Chegava ao postigo do norte. E havia dois postigos no portão grande, um no norte e um no sul. Naquele do sul, jamais entrou homem algum. E a seu respeito está explicado por Ezequiel: E disse-me o Senhor: Este portão ficará fechado, não se abrirá, e homem algum entrará por ele, porque o Senhor, Deus de Israel, entrou por ele; e ficará fechado. Tomava a chave e abria o postigo, entrava na câmara, e da câmara ao Santuário, até chegar ao portão grande. Chegando ao portão grande, removia a tranca e as fechaduras, e o abria. O que degolava não degolava até ouvir o som do portão grande sendo aberto.
O sacerdote chegava ao postigo norte do portão grande do Santuário. A mishná explica que havia dois postigos, um de cada lado do portão principal, mas apenas o do norte era utilizado: o do sul permanecia permanentemente fechado, conforme a visão profética de Ezequiel sobre o portão pelo qual a Presença Divina entrou e que, por isso, jamais tornaria a se abrir a um homem. Usando a chave que descia até a axila, o sacerdote abria a fechadura inferior do postigo norte, entrava na pequena câmara existente entre as duas espessuras da parede, e dali passava ao espaço interno do Santuário, caminhando até alcançar o portão grande pelo lado de dentro. Ali removia a tranca e as demais fechaduras, abrindo finalmente o grande portão. Esse momento marcava o início formal do serviço: o sacerdote encarregado da degolação do tamid aguardava, do lado de fora, ouvir o som do portão sendo aberto antes de proceder à degolação, coordenando assim o início do sacrifício com a abertura do Santuário.

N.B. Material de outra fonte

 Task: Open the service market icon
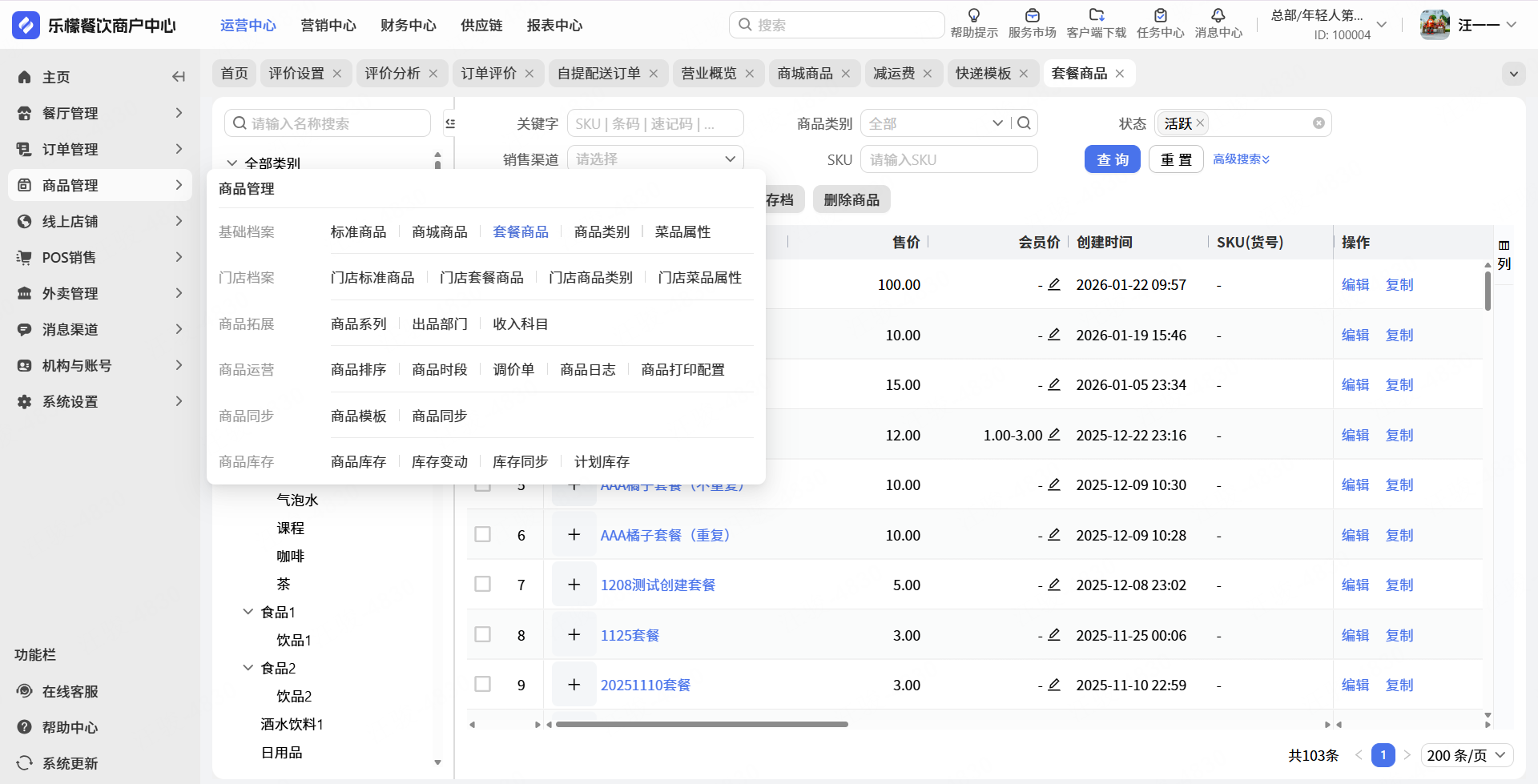click(1032, 15)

Fez-me voltar pelo caminho do portão externo do Santuário, que dá para o oriente; e ele estava fechado. E disse-me o Senhor: Este portão ficará fechado, não se abrirá, e homem algum entrará por ele, porque o Senhor, Deus de Israel, entrou por ele; e ficará fechado.
Na visão de Ezequiel sobre o Templo futuro, o portão oriental externo permanece fechado porque a Presença Divina entrou por ele. A mishná aplica essa mesma lógica ao postigo sul do portão grande do Santuário no Segundo Templo: por associação com o caráter sagrado e definitivo daquela entrada, nenhum homem jamais o usava, reservando-se toda a passagem cotidiana ao postigo norte.

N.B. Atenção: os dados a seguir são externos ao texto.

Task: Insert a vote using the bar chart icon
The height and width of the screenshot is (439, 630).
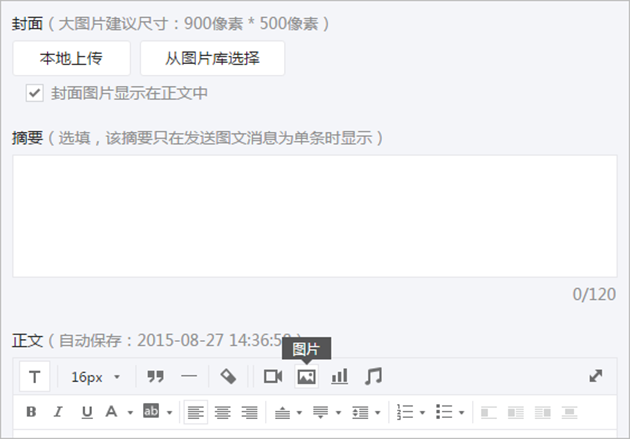Action: click(340, 376)
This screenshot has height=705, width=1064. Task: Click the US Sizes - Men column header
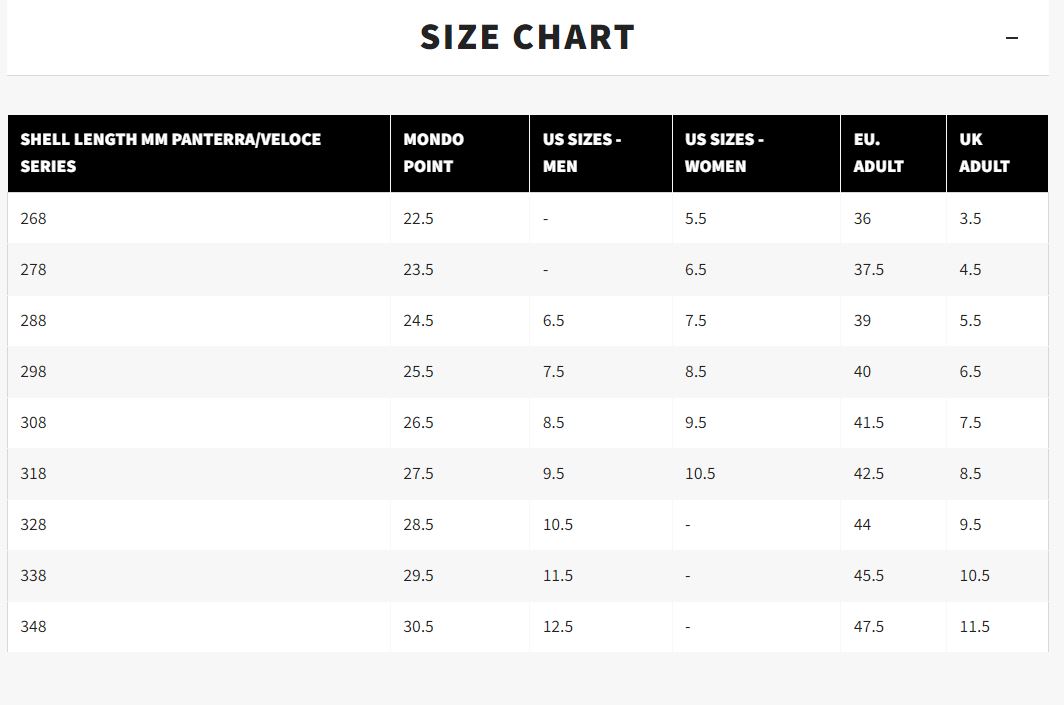pos(601,153)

Rambam explica que se deve saber que a entrada do Santuário é chamada “portão grande”, e havia em seus dois lados dois pequenos postigos: um ao norte — que é a porta com as duas fechaduras já mencionadas — e, ao abri-la, o sacerdote entrava no espaço vazio existente entre as duas paredes, chamado “câmara”, como se explicará em Middot; depois entrava nesse espaço até a porta pela qual se entrava ao Santuário, como se desenhará em Middot; e, ao entrar no Santuário, abria o portão grande para a degolação do tamid.

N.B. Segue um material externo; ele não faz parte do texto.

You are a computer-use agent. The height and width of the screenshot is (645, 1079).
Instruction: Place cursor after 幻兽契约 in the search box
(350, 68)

Bartenura explica que “havia dois postigos no portão grande” refere-se ao portão do Santuário, que tinha portas no começo da espessura da parede — que tinha seis côvados de espessura — e outras portas no fim dessa espessura, do lado de dentro. Os dois postigos eram duas pequenas entradas, uma à direita do portão grande e uma à sua esquerda. Sobre o do sul, está escrito “ficará fechado, não se abrirá”; mas o postigo do norte se abria por meio de um buraco ao seu lado, pelo qual se metia a mão até a axila e se dobrava a mão por dentro, e por meio de outra fechadura que havia nele, aberta de imediato, sem esforço. Sobre “e abria o postigo”: entrava na câmara, que é uma única câmara aberta para o Santuário. Sobre “e da câmara ao Santuário”: caminhava pelo espaço vazio do Santuário até o portão grande, que ficava no fim da espessura da parede, por dentro, e o abria. Sobre “a tranca”: a barra que atravessa de uma ponta da porta à outra. Sobre “e as fechaduras”: os cadeados e as fechaduras.